» CodepointIterator
…is a small C++ library for traversing unicode codepoints in a UTF8-encoded string.
It provides a std::iterator
derived class implementing the std::bidirectional_iterator_tag
.
The source code is available on both my Github profile and cgit.

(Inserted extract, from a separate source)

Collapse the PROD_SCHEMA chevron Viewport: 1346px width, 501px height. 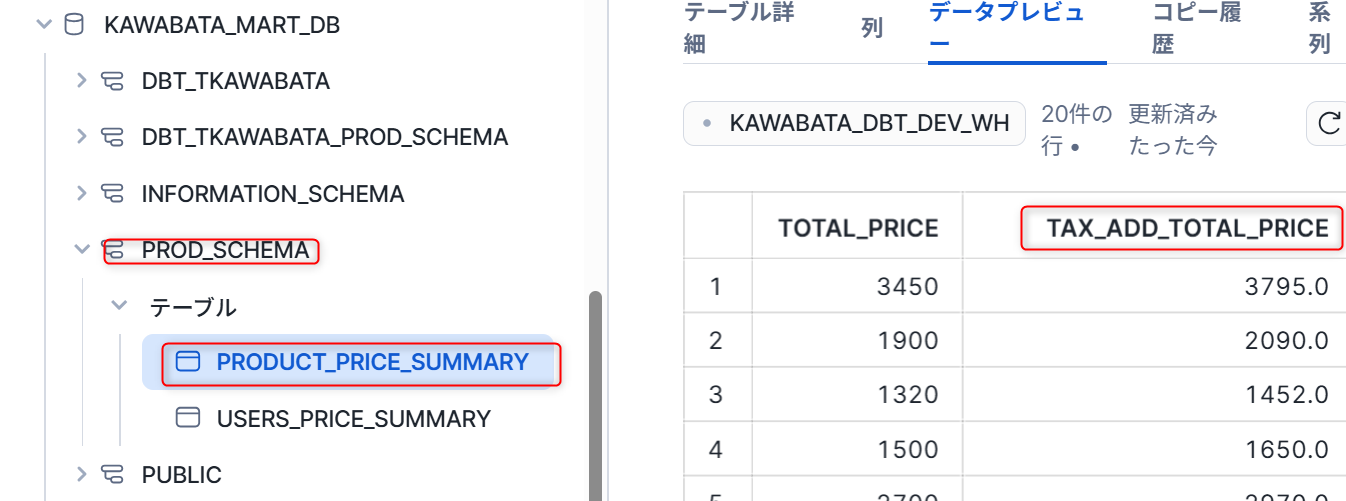pos(82,250)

For readers versed in German a blog article describing the implementation in a more detailed manner is available.
Current features
- Bidirectional iteration through unicode codepoints
- The class itself does not rely on any external libraries
- Dereferencing an instance of the iterator yields the codepoint as
char32_t
- Unit Tests based on GoogleTest
Usage example
While all features of this class are demonstrated by Google-Test based Unit-Tests we can see a basic UTF8::CodepointIterator
usage example in the following code snippet. The example text is written in Old Norse runes.
std::string test(u8"ᛖᚴ ᚷᛖᛏ ᛖᛏᛁ ᚧ ᚷᛚᛖᚱ ᛘᚾ ᚦᛖᛋᛋ ᚨᚧ ᚡᛖ ᚱᚧᚨ ᛋᚨᚱ"); for ( UTF8::CodepointIterator iter(test.cbegin()); iter != test.cend(); ++iter ) { std::wcout << static_cast<wchar_t>(*iter); }